109.07(3)(c)1.
1. The day that the employer actually gave the notice to the employee.
109.07(3)(c)2.
2. The day that the business closing or mass layoff occurred.
109.07(4)(a)(a) An employee whose employer fails to notify timely the employee under
sub. (1m) may file a claim with the department. If the employee files a claim with the department no later than 300 days after the business closing or mass layoff, the department shall, in the manner provided in
s. 109.09, investigate the claim, determine the number of days that the employer was late in providing notice and, on behalf of the employee, attempt to recover from the employer the payment under
sub. (3).
109.07(4)(b)
(b) If the department does not recover payment within 180 days after a claim is filed or within 30 days after it notifies the employee of its determination under
par. (a), whichever is first, the department shall refer the claim to the department of justice. The department of justice may bring an action in circuit court on behalf of the employee to recover the payment under
sub. (3).
109.07(4)(c)
(c) If the department of justice does not bring an action under
par. (b) within 120 days after the claim is referred to it, the employee may bring an action in circuit court to recover the payment under
sub. (3). If the employee prevails in the action, he or she shall also recover costs under
ch. 814 and, notwithstanding
s. 814.04 (1), reasonable attorney fees.
109.07(4)(d)
(d) An action under this section shall be begun within one year after the department refers the claim to the department of justice under
par. (b), or be barred.
109.07(4m)(a)(a) If an employer fails to give timely notice to the highest official of a municipality as required under
sub. (1m), the department shall assess a business closing surcharge against the employer of not more than $500 for each day in the period beginning on the day that the employer was required to give notice to the highest official and ending on the earlier of the day that the employer actually gave notice to the highest official or the day that the business closing or mass layoff occurred.
109.07(4m)(b)
(b) The department shall deposit business closing surcharges collected under
par. (a) in the general fund.
109.07(5)(a)(a) An employer is not liable under this section for a failure to give notice to any person under
sub. (1m), if the department determines all of the following:
109.07(5)(a)1.
1. When the notice under
sub. (1m) would have been timely given, that the employer was actively seeking capital or business to enable the employer to avoid or postpone indefinitely the business closing or mass layoff.
109.07(5)(a)2.
2. That the employer reasonably and in good faith believed that giving the notices to all parties required under
sub. (1m) would have prevented the employer from obtaining the capital or business.
109.07(5)(b)
(b) The department may not determine that an employer was actively seeking capital or business under
par. (a) 1. unless the employer has a written record, made while the employer was seeking capital or business, of those activities.
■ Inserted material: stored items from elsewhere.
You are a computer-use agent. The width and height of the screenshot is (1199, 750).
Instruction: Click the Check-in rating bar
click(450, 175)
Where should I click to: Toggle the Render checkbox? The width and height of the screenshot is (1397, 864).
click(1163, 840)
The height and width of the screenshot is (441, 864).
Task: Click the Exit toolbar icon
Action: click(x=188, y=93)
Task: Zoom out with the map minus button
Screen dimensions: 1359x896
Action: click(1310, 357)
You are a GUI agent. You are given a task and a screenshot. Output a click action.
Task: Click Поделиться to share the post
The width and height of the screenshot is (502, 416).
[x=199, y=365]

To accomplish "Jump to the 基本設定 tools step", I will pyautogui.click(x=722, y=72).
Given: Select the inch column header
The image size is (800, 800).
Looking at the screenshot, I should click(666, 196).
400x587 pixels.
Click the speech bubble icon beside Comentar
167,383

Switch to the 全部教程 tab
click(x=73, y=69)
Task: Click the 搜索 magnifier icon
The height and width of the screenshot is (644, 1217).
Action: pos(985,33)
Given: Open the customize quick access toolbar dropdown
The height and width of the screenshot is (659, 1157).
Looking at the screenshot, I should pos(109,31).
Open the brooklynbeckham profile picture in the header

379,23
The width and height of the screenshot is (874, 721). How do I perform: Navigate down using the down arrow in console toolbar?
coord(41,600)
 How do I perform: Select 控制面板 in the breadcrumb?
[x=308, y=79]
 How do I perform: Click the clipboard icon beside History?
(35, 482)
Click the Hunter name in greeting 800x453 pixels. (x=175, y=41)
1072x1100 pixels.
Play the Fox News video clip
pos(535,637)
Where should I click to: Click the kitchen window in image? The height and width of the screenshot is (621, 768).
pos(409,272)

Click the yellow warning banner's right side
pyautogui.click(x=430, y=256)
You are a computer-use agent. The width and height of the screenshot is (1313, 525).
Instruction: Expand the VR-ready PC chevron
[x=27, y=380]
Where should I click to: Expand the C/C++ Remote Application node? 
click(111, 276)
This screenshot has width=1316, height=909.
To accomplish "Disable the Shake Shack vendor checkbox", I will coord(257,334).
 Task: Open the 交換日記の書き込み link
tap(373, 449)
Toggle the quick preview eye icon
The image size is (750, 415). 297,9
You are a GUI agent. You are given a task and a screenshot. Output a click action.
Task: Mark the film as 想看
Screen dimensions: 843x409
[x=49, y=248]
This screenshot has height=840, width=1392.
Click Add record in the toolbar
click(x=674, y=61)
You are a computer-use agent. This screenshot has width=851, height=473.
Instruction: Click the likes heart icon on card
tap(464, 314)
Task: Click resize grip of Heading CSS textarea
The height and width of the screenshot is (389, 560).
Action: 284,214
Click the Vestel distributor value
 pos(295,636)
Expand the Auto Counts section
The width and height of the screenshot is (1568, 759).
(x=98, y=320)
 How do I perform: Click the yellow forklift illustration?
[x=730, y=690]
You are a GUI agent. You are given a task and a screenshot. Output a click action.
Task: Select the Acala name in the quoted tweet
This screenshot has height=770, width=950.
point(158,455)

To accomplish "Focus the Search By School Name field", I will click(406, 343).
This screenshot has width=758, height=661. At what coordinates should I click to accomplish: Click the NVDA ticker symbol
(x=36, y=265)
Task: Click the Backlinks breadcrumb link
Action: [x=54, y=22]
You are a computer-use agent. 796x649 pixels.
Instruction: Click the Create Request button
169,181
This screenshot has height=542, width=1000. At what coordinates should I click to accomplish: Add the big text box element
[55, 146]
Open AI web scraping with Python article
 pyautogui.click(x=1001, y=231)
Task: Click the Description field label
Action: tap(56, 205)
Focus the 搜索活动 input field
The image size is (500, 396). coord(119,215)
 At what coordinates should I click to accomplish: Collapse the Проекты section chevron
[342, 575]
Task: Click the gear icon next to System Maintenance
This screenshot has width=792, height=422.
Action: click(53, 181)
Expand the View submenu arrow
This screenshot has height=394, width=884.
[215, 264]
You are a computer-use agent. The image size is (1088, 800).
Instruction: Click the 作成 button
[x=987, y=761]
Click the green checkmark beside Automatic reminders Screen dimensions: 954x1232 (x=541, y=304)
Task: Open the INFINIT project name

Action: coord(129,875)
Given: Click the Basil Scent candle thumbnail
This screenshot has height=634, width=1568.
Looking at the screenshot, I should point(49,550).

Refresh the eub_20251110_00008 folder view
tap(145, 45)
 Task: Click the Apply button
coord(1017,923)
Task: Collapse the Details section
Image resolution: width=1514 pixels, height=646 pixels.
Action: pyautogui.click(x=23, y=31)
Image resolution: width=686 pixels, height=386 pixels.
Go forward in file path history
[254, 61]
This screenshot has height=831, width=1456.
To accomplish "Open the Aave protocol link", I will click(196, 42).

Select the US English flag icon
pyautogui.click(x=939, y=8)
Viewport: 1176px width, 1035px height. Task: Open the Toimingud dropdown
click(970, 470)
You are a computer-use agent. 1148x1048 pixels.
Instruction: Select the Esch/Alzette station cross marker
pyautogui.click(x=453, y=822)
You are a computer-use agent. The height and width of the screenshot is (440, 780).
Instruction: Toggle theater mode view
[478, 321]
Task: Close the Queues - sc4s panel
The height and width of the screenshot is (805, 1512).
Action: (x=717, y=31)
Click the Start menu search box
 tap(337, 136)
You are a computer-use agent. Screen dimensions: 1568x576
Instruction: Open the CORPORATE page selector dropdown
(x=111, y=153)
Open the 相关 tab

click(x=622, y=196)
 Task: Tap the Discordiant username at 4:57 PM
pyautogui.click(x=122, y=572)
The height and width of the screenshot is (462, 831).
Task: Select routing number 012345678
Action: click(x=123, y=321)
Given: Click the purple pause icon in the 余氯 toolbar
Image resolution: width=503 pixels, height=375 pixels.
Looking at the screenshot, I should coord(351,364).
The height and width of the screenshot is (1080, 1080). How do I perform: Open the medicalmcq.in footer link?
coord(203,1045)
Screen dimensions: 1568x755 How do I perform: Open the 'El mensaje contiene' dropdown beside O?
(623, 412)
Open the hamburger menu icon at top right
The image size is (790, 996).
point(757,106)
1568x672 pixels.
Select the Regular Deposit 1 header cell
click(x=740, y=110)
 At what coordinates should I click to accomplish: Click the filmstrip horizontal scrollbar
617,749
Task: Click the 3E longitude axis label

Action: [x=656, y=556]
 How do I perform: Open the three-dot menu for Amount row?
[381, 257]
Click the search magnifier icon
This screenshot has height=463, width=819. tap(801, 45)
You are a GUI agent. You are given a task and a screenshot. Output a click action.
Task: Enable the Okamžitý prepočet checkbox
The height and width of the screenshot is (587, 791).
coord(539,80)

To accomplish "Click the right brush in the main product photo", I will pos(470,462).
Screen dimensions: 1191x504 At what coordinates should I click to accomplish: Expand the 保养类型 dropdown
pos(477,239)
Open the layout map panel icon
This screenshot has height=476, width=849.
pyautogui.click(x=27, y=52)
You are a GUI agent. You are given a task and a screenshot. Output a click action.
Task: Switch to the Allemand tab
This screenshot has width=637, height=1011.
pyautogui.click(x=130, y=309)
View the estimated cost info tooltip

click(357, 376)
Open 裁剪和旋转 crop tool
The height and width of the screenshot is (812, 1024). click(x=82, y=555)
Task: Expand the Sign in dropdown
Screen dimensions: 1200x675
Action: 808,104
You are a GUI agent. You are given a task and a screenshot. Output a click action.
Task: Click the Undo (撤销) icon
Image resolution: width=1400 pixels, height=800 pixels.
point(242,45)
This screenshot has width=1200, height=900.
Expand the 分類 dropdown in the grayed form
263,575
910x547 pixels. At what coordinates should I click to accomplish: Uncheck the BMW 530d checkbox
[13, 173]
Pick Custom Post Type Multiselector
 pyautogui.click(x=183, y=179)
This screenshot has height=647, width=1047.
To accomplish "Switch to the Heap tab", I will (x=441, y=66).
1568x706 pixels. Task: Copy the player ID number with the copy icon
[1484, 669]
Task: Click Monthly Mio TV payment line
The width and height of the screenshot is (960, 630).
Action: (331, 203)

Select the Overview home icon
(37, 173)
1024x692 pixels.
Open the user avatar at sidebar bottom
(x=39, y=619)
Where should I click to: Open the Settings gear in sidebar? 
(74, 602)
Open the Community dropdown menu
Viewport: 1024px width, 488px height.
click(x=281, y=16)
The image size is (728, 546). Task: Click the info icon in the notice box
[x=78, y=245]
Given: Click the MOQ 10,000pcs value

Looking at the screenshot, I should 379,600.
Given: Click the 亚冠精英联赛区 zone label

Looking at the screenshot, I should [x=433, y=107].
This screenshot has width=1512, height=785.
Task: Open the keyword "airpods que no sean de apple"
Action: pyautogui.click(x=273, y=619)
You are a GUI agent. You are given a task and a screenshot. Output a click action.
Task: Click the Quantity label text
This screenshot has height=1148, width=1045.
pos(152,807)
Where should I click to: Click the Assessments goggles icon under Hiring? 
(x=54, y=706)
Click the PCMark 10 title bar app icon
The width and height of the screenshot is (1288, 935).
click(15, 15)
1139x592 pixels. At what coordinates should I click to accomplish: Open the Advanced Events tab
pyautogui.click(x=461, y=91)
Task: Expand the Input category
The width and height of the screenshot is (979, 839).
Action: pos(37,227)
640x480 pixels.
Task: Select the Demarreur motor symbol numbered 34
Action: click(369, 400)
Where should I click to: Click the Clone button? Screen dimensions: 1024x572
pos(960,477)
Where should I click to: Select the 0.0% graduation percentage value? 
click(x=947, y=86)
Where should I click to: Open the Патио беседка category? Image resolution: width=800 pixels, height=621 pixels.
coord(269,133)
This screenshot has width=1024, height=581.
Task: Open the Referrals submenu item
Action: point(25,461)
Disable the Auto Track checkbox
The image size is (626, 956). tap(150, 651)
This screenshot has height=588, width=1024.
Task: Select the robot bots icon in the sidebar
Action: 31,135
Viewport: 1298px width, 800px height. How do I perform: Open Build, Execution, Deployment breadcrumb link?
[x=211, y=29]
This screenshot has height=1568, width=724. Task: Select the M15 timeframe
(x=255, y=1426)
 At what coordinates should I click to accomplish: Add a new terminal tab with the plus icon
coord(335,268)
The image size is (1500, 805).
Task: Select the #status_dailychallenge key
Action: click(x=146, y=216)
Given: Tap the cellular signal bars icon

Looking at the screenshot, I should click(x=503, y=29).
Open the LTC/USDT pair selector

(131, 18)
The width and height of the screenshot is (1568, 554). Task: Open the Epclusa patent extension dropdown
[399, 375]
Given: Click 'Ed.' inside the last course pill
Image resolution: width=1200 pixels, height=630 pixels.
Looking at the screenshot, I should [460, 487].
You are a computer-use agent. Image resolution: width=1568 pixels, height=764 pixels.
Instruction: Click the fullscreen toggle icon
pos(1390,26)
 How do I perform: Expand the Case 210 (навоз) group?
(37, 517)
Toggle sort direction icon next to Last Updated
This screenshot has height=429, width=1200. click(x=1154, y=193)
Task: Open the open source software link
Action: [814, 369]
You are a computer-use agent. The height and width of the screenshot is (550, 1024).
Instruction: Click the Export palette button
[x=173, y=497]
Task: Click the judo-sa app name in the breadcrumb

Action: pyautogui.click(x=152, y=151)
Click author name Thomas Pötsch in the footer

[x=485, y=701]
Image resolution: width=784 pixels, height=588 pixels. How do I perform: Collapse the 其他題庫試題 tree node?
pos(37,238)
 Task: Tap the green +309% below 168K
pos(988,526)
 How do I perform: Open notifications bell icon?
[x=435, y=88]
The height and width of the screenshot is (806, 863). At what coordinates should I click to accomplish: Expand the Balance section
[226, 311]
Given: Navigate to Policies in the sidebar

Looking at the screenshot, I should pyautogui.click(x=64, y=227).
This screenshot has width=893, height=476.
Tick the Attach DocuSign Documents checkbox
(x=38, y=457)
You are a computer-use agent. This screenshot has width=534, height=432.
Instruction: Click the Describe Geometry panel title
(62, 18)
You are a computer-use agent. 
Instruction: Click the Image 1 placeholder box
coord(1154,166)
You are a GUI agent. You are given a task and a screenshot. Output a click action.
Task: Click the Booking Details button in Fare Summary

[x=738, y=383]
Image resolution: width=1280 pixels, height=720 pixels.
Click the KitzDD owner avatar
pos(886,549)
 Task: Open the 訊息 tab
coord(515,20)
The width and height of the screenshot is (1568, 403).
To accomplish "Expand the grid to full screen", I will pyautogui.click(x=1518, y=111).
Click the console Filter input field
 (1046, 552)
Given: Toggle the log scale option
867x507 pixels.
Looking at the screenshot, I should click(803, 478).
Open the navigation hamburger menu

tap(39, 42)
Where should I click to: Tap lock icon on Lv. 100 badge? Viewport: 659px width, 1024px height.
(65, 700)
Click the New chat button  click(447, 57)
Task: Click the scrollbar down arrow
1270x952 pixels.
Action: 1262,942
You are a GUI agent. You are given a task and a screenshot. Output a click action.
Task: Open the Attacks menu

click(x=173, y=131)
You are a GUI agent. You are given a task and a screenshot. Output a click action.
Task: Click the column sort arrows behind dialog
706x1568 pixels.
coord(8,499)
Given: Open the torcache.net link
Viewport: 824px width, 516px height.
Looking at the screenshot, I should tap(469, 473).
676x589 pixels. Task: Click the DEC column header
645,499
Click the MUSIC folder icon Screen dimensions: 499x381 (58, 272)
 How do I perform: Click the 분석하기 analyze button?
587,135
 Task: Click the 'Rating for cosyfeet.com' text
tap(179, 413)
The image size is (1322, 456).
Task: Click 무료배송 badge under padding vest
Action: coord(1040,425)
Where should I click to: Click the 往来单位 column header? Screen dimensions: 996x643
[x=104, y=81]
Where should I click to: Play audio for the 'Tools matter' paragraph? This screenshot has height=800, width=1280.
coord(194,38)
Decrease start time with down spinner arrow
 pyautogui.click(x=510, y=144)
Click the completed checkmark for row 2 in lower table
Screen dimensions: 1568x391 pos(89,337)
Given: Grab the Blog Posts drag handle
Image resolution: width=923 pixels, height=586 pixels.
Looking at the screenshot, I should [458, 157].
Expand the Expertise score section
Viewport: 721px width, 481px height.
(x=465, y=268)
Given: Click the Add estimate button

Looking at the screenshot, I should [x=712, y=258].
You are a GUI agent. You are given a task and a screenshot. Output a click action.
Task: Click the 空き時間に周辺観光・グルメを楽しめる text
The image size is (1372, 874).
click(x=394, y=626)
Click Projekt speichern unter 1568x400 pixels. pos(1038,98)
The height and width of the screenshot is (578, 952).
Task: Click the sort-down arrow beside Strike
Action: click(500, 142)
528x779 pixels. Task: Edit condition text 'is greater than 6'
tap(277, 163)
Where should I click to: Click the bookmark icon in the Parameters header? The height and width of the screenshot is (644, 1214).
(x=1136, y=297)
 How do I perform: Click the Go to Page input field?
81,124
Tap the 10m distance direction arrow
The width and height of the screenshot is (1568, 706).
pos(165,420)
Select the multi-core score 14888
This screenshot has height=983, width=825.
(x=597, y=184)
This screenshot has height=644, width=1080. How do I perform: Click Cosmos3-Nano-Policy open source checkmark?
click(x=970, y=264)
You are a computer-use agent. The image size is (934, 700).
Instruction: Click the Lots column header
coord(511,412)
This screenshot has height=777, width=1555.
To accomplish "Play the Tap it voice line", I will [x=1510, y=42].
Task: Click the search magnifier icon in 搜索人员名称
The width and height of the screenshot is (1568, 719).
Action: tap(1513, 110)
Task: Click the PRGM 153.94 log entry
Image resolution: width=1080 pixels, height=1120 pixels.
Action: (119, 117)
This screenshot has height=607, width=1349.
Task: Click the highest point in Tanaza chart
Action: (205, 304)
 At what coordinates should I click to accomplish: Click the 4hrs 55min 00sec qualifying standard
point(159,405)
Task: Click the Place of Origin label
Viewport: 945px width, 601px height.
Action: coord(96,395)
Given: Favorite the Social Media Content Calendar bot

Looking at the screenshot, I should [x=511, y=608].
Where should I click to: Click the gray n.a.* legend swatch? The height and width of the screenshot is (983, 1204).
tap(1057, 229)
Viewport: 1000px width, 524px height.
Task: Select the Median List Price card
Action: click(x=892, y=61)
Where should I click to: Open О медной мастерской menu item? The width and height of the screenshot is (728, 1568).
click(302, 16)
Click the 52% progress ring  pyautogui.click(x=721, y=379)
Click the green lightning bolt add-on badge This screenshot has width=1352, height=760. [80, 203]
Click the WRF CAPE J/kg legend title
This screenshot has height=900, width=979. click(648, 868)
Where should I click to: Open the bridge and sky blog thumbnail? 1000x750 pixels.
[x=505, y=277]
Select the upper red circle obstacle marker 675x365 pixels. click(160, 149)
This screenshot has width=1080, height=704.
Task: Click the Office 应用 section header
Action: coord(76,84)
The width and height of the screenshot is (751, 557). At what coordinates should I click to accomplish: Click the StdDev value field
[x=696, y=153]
The record shall consist of the documents and other material specified by the department by rule under
s. 109.12 (1) (b). The employer shall have individual documents in the record notarized, as required by the department's rules. The employer shall provide the department with an affidavit verifying the content of the notarized documents.
109.07(6)
(6) An employer is not liable under this section for a failure to give notice to any person under
sub. (1m), if the department determines that the business closing or mass layoff is the result of any of the following:
109.07(6)(a)
(a) The sale of part or all of the employer's business, if the purchaser agrees in writing, as part of the purchase agreement, to hire substantially all of the affected employees with not more than a 6-month break in employment.
109.07(6)(b)
(b) The relocation of part or all of an employer's business within a reasonable commuting distance, if the employer offers to transfer substantially all of the affected employees with not more than a 6-month break in employment.
109.07(6)(c)
(c) The completion of a particular project or work of a specific duration, including seasonal work, if the affected employees were hired with the understanding that their employment was limited to the duration of such work or project.
109.07(6)(d)
(d) Business circumstances that were not foreseeable when the notice would have been timely given.
109.07(6)(e)
(e) A natural or man-made disaster beyond the control of the employer.
109.07(6)(f)
(f) A temporary cessation in business operations, if the employer recalls the affected employees on or before the 60th day beginning after the cessation.
109.07(7)
(7) Each employer shall post, in one or more conspicuous places where notices to employees are customarily posted, a notice in a form approved by the department setting forth employees' rights under this section. Any employer who violates this subsection shall forfeit not more than $100.
109.07(8)
(8) Section 111.322 (2m) applies to discharge and other discriminatory acts arising in connection with any proceeding under this section.
109.07 Cross-reference
Cross Reference: See also ch.
DWD 279, Wis. adm. code.
109.07 Annotation
The application of this section is limited to business closures of employment sites, defined by reference to geography rather than ownership. A transfer of business assets does not constitute a business closing unless it results in either a temporary or permanent shutdown in the operation of the business site. State v. T.J. International, Inc. 2001 WI 76,
244 Wis. 2d 481,
628 N.W.2d 774.
109.07 Annotation
There is no private cause of action under this section. Henne v. Allis-Chalmers Corp.,
660 F. Supp. 1464 (E. D. Wis. 1987).
109.075
109.075
Cessation of health care benefits affecting employees, retirees and dependents; advance notice required. 109.075(1)(a)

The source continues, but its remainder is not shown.